Differential diagnosis

Cardiopulmonary

Life-threatening medical emergencies that may be associated with chest wall pain include acute coronary syndrome, aortic dissection, pneumothorax, or pulmonary embolism. Other cardiopulmonary causes of chest pain similar to that produced by costochondritis may include but are not limited to myocardial infarction, angina, and pericarditis. With costochondritis, the pain is typically worse with respiration, with movement, or within certain positions. Typically with other causes of chest pain, individuals will likely have radiating pain, shortness of breath, fever, a productive cough, nausea, dizziness, tachycardia, or hypotension.

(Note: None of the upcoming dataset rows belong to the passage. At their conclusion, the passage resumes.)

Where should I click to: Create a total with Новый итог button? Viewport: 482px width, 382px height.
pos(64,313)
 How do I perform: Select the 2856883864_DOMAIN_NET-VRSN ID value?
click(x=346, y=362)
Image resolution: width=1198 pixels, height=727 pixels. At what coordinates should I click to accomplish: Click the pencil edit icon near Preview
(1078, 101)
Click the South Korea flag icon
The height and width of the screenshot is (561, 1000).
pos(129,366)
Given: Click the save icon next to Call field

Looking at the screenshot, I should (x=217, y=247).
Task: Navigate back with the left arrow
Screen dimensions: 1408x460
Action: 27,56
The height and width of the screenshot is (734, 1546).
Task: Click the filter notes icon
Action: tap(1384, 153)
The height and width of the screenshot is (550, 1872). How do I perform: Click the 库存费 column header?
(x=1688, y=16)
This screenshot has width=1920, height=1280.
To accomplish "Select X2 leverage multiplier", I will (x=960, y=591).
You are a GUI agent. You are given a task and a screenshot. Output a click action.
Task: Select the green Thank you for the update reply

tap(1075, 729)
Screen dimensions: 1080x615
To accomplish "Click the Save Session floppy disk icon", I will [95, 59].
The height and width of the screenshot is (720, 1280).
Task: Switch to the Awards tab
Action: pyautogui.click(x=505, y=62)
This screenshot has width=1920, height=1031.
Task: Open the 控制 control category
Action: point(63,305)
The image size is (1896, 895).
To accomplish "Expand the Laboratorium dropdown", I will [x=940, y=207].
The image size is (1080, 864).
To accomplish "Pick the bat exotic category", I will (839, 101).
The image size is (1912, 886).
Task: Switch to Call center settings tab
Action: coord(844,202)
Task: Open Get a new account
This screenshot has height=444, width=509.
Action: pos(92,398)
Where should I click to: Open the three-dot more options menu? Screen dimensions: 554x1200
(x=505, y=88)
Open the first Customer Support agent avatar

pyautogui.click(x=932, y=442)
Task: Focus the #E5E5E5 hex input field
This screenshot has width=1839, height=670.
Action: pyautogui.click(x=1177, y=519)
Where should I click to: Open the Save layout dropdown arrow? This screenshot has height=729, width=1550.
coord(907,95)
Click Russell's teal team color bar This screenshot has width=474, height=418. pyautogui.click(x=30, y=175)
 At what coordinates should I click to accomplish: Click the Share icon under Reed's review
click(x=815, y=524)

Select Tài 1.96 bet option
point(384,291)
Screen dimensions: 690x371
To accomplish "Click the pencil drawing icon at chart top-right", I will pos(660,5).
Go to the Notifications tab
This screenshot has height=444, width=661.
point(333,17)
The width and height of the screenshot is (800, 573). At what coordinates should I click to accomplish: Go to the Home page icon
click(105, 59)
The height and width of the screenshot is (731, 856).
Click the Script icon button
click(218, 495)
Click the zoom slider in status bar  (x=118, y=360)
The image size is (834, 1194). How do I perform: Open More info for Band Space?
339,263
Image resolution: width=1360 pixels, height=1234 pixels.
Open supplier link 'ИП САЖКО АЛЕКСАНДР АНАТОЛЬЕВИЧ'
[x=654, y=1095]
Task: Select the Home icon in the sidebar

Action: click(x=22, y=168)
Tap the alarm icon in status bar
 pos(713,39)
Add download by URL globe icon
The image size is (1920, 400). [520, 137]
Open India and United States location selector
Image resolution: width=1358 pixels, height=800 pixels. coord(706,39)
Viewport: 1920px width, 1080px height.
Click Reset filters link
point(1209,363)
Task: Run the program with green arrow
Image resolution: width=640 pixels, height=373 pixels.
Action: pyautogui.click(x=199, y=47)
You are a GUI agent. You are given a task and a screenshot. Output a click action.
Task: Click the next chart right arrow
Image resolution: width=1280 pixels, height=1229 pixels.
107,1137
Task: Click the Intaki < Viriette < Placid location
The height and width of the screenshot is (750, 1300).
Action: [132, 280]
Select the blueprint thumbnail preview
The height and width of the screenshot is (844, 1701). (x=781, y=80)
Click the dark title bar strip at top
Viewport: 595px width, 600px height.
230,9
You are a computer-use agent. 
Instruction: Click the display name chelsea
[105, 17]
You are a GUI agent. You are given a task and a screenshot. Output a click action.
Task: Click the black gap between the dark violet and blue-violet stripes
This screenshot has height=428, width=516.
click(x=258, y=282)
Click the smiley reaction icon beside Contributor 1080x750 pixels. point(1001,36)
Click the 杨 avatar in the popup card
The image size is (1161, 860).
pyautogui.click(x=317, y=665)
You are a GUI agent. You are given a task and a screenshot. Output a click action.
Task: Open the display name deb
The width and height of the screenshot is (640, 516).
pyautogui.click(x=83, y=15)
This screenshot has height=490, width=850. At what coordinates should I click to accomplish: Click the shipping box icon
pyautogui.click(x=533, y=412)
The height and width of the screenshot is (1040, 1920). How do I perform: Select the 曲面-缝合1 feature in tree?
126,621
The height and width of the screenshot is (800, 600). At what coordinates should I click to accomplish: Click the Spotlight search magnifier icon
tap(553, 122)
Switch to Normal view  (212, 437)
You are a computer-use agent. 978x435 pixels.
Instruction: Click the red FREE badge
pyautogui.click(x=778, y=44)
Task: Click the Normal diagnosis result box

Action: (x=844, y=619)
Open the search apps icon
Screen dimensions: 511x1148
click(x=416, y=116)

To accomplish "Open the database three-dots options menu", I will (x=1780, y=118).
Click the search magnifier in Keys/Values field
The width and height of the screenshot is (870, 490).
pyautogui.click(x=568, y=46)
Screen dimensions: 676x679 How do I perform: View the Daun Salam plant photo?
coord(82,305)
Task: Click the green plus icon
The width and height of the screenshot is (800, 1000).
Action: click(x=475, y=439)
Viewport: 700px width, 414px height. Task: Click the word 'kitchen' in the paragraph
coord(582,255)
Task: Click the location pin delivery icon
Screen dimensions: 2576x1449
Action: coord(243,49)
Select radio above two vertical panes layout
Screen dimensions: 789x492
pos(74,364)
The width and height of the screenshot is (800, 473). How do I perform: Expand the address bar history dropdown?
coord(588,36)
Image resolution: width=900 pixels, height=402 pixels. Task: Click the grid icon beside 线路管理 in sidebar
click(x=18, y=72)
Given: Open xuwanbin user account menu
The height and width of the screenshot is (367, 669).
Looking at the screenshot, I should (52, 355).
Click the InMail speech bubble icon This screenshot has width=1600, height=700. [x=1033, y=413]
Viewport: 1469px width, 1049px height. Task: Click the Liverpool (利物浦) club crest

A similar condition known as slipping rib syndrome is also associated with chest pain and inflammation of the costal cartilage. Unlike costochondritis, the pain associated with slipping rib syndrome is often felt in the lower ribs, abdomen, and back, commonly affecting the interchondral junctions of the false 8th to 10th ribs. Costochondritis is typically experienced within the sternocostal junctions of the true 2nd to 5th ribs.

Other musculoskeletal conditions that may cause chest pain similar to costochondritis includes but are not limited to, painful xiphoid syndrome, muscle strain, myofascial pain syndrome, thoracic disk herniation, and rib fracture.

Other

  • Rheumatologic conditions such as fibromyalgia, SAPHO syndrome, ankylosing spondylitis, rheumatoid arthritis, and psoriatic arthritis can cause symptoms similar to costochondritis.
  • Chest pain is occasionally experienced with respiratory-related conditions such as pleuritis, precordial catch syndrome, and pneumonia.
  • Some gastroenterology conditions may be associated with costochondritis-like chest pain such as gastroesophageal reflux disease, and esophagitis.

Outlook, treatment and prevention

Outlook

Costochondritis is usually self-limited,

Treatment

Conservative methods are often the first method to treat the condition. If the condition is a result of trauma or over-use of the upper extremity, individuals will be told to rest and avoid activities. Pain relief medications (analgesics) such as acetaminophen, or the use of nonsteroidal anti-inflammatory drugs (NSAIDs) such as ibuprofen, naproxen, or meloxicam may be suggested to relieve discomfort.